Xiaomei did the experiment of "measuring the electric power of a small light bulb". The experimental equipment includes a student power supply (the voltage is an integer multiple of 2 volts) and a sma

Xiaomei did the experiment of "measuring the electric power of a small light bulb". The experimental equipment includes a student power supply (the voltage is an integer multiple of 2 volts) and a small lamp to be tested (marked "0.2" ① "Measuring the electric power of small light bulb" needs to measure the rated voltage and current of small light bulb, which is calculated by formula P=UI, so the experimental principle is: P = UI;

② Before closing the switch, the sliding blade of the sliding rheostat is at the maximum resistance.
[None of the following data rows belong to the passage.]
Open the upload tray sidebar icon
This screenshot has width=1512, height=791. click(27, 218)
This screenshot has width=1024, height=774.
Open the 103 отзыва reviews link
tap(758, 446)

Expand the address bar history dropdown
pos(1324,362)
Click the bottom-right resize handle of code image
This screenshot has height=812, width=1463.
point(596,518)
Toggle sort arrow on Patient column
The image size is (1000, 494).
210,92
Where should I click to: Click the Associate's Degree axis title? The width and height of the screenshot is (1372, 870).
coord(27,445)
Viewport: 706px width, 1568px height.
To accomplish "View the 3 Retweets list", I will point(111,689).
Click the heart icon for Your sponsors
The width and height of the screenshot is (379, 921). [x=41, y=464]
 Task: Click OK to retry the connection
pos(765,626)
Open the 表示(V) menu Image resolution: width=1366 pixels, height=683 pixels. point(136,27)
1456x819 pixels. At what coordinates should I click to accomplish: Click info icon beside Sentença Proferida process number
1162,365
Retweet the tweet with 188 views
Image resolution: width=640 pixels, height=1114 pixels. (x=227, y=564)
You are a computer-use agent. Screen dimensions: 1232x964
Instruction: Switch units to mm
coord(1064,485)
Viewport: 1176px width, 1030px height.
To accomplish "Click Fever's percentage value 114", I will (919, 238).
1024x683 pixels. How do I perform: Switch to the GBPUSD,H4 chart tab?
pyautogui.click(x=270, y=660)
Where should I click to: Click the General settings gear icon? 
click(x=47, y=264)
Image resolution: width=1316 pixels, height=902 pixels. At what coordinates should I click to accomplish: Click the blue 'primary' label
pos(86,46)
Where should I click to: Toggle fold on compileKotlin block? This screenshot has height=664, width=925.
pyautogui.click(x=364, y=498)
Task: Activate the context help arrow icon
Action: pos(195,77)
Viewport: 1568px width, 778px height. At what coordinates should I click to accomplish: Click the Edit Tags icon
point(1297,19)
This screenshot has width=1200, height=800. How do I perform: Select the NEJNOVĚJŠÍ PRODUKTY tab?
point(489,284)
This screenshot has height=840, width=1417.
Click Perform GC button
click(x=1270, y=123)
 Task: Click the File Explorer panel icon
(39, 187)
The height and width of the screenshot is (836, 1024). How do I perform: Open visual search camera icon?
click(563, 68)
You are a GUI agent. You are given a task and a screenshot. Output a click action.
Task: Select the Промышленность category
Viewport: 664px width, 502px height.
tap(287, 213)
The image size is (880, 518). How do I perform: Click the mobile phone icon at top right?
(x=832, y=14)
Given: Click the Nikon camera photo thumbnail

According to the law of series resistance voltage division, the voltage at both ends of the small bulb is the smallest at this time. When the light bulb normally emits light, the voltage indicator changes by 0.5V, that is, the voltage at both ends of the light bulb increases by 0.5 V, so: u = 2 V+0.5 V = 2.5 V; The small light bulb is marked with the word "0.2A", that is, the current during normal operation: I quantity = 0.2A.

Rated power of small bulb: P=U, I = 2.5V× 0.2A = 0.5W 。

So, the answer is: ① P = UI; ② Solution: U = 2 V+0.5 V = 2.5 V; Current when the small bulb works normally: I quantity = 0.2a

Rated power of small bulb: P=U, I = 2.5V× 0.2A = 0.5W 。